Batt j14

Hello,

Can we connect an external battery? It appears J14 on the electrical schematics. It references Redirect Notice
I found J14 labeled on the backside of the board (from a picture on the internet and on the manual. but don’t see a connector.

Hi @queonda,

Thank you for the good question.

Yes, all the 96Boards CE specification compliant boards are able to power by an external battery.

Please refer the page 16 of the documentation of the LS connector.
http://www.96boards.org/ce-specification

The pin 36 and 38 (SYS_DCIN) are for the external power input to power the 96boards instead of the DC jack.

On page 8, to be compliant for all the 96Boards, the 8V to 18V power supply from the SYS_DCIN pins is recommended.

Are they the same connection (electrically)? Some boards have an option for Power and backup power. This board does not have that option. IS there an addon board which can add this?

I’m looking for when the input power is lost, then the backup power will continue powering the device. Then you can give a timed shutdown not to corrupt the OS.

Hi @queonda,

Yes, the positive center pin of the DC plug on the DragonBoard 410c and the pin 36 and 38 (SYS_DCIN) on LS connector are the same connection.
It is mandatory for the all 96Boards on the specification.

I do not see the Mezzanine board sold in the market to use this feature yet but it a good way to make the battery powered 96Boards.

It is important to note that you cannot have power to booth the DC Jack and 36 / 38 SYS_DCIN pins simultaneously. The Dragonboard docs make that clear. So it is much better to have a redundant set of batteries and use a DC source to power the batteries for redundancy than to try and power both the DC Jack & the LS connector. Section 8.2 of the hardware manual for dragonboard says that very clearly. There is not an internal switch to regulate which port the power comes from.

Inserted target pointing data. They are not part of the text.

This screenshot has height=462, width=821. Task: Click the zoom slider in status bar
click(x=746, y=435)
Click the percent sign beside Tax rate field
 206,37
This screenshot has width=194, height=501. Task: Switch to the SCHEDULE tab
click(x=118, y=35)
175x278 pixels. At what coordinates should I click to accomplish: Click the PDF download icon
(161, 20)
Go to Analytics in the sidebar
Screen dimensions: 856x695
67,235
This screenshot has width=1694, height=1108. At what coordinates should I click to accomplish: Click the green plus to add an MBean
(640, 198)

I’m running multiple 3.7V batteries in parallel, with a step up converter to bring the batteries up to 12V. Then I charge the batteries when voltage gets low with a stepdown converter, from 5V to ~4.2V battery protection circuit. This way I can use a 2.4A USB wall-wart to charge the batteries, while the battery bank provides a clean 12V and enough amperage to keep the board alive for quite some time. In theory the board will not draw more than it needs, so having 10A + available in batteries is effective. This way I also draw power for other devices from the battery bank and avoid placing power hungry USB devices on the board itself.